Wednesday, March 15, 2006
Dubstep Allstars 3: sleeve notes
First there’s the selection, a crucial element in any DJs arsenal. This defines the range of emotional spaces likely to be encountered along the way. For this mix, Kode 9 drew from his London surroundings, taking south London dubstep and east London grime and heading into uncharted waste ground.
The majority of the material is unreleased; fresh and upfront, it’s carefully selected for its strength and potential. The effect of this is twofold. It ensures the listener is receiving the very latest sounds, the very edge of the expanding dubstep sphere as defined by the collective imagination of a self-sustaining musical community. The second effect is internal: by selecting the best tracks that fit his vision, and not simply big tracks from the most established names, it feeds back creative energy into the very community from which it they are drawn by suggesting a production meritocracy.
Given the six year history of dubstep, this is key. Evolving out of an unsympathetic early ‘00s 2step garage scene, the dubstep community has been built by the collective efforts of committed and determined individuals, without the support of major label or other financially lucrative scenes. And within that community reward and recognition are essential for long term growth.
His selection made, Kode 9 then cut them to dubplate. Not out of historical reverence or status statement but out of love for the medium’s inherent properties. Responsive and tactile, dubplates allow a DJ who wants to shape a nebulous selection of unreleased music into a coherent whole. Scraped, nudged and blended together on dubplate, individual tracks blur, while pitches and tempo interact with each other to produce new tones, keys and cadences.
While most electronic production equipment encourages composition in fixed keys or intervals, DJing makes a mockery of this. Within the +/-8% pitch range of most decks there are an infinite number of tonal subdivisions. Beat matching a given pair of dubplates often means abandoning one or both of the original tempos, and as a consequence, the original keys or tones. The mix is thus volatile and singular, not least because it’s also encoded with a unique background of decaying pops and micro-crackles from the dubplate’s fading surface.
But the mix is yet more volatile. Beatmatching is an imprecise science, the iterative art of aligning two tracks by ear in realtime. As mixes ebb and flow in and out of lock, the DJ corrects them with little nudges. These in turn produce transient flickers in the key of the riddim, a live reproduction reminiscent of grime producer Terror Danjah’s pitchbent synths or Kode 9’s own off-dissonant, mystical melodies.

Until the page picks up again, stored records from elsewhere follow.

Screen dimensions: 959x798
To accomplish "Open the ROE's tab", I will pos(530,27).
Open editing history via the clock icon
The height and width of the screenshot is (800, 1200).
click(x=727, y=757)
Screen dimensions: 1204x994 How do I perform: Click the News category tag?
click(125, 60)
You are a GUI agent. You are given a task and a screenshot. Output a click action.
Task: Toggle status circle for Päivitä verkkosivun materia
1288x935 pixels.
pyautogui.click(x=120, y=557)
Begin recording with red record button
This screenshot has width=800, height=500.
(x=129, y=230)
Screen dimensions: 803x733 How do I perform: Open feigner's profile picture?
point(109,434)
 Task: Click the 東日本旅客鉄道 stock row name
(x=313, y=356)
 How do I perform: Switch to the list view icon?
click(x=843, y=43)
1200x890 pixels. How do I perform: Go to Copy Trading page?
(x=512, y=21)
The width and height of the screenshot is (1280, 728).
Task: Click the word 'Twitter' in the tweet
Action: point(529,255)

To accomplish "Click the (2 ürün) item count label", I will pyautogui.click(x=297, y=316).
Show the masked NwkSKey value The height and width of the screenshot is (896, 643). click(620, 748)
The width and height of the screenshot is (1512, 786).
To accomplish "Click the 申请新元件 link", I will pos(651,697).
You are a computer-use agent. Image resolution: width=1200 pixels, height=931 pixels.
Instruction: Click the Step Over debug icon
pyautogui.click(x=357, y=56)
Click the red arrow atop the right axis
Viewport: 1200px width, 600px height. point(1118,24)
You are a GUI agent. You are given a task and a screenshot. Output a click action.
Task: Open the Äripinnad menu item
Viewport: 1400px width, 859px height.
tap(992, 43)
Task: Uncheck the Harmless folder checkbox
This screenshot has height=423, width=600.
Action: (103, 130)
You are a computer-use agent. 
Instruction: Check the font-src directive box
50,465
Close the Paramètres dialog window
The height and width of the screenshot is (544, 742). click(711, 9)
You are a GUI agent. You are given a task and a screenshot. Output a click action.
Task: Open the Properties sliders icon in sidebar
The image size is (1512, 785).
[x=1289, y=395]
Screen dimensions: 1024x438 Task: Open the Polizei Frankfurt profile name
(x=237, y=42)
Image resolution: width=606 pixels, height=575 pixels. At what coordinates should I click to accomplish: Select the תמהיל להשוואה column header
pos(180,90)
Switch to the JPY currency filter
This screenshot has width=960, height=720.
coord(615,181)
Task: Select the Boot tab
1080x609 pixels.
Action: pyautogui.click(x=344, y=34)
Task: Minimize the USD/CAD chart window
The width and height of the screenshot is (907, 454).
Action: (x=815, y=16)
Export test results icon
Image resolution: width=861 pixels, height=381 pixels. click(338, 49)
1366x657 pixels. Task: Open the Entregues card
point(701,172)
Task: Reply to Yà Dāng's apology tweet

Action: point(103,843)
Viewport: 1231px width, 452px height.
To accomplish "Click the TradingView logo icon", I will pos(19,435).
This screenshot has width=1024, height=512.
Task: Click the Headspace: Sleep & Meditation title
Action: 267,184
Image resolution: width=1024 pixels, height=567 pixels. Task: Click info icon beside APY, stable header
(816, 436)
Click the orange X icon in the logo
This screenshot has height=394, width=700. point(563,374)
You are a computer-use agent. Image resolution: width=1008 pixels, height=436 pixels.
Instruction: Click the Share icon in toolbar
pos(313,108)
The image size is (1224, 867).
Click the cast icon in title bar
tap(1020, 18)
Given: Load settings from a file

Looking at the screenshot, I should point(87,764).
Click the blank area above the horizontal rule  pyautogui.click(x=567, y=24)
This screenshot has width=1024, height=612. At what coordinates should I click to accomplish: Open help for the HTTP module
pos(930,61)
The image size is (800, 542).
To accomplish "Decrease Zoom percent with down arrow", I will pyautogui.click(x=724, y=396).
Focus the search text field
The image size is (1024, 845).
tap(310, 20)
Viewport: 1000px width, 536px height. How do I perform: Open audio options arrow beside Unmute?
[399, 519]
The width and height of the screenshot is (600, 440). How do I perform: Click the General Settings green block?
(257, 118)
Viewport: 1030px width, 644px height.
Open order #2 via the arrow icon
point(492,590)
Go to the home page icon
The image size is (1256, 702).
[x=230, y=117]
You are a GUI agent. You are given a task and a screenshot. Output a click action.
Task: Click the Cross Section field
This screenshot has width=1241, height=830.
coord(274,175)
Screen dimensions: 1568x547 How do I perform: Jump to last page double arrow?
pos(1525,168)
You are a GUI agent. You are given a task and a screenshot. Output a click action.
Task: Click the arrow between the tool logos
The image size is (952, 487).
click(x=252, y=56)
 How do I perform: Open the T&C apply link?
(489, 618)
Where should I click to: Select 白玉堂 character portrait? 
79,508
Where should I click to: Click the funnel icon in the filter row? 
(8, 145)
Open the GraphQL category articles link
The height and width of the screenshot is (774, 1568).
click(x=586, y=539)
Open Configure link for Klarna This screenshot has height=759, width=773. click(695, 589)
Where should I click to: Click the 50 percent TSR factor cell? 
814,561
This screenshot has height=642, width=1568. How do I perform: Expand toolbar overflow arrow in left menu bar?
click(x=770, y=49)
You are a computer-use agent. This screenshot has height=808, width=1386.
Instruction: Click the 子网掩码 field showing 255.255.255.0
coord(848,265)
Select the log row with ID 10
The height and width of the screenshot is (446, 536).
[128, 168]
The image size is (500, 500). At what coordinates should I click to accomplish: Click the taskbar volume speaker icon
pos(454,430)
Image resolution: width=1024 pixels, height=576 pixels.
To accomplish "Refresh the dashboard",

Though predominantly dubstep in selection, this mix is further informed by grime’s rapid-fire DJing style. A great deal of dubstep is built from linear instrumental tracks that both evolve iteratively to give a sense of progression and are designed for precise and smooth beatmixing. By contrast in grime, where the propulsive momentum comes from the MC, riddims are often constructed in interlocking blocks of 8 or 16 similar bars. Consequently sharp switches or even gaps in sets are possible, just as long as the MCs’ bars continue to flow. DJs like Plasticman, NASTY Crew’s Mac 10 or Roll Deep’s Karnage have perfected a rapid-fire DJ style to capitalise on this.
Here Kode 9 ventures into similar territory by mixing swiftly, long before the tracks fully evolve. This both ups the sense of momentum and narrows the listeners’ field of view, blurring the line between grime and dubstep by seldom giving enough time to observe the longer progressions of dubstep tracks, nor time to appreciate whether the grime riddims are repeating their variations. At this resolution, they are one.
The effect of this kind of mixing is also to mutate the boundaries of the tracks, so production and mix decisions are blurred. Repeated listens imprint the mixes in the listeners’ memory, so that when one of the 28 tracks is subsequently heard in a dance it leaves the listener also craving for the track it is mixed here with.
Kode 9 also blurs the line between dubstep’s predominantly instrumental nature and grime’s focus on lyrics. During the first half of the mix, once dancehall MC Warrior Queen has vented her anger at London being bombed last year, Spaceape’s vocals begin to dominate the mix. Unlike a grime MC however, there’s no momentum through aggressive, percussive lyrical fury. It’s far closer to dub poet Linton Kwesi Johnson in style, yet the spirit of frustration remains embedded in the lyrics. Spaceape questions social progress and gives bittersweet hanks for his own existence, despite a happy-go-lucky childhood.
By the second half of the mix Spaceape’s voice becomes far more of an instrument, bouncing around different parts of the stereo spectrum, descending from different spaces and places, to complement rather than dominate the mix. Yet it remains a welcome addition, a reminder of the Anglo-Jamaican heritage that surrounds modern urban music and the voices of ghosts lost amidst dark electronic textures.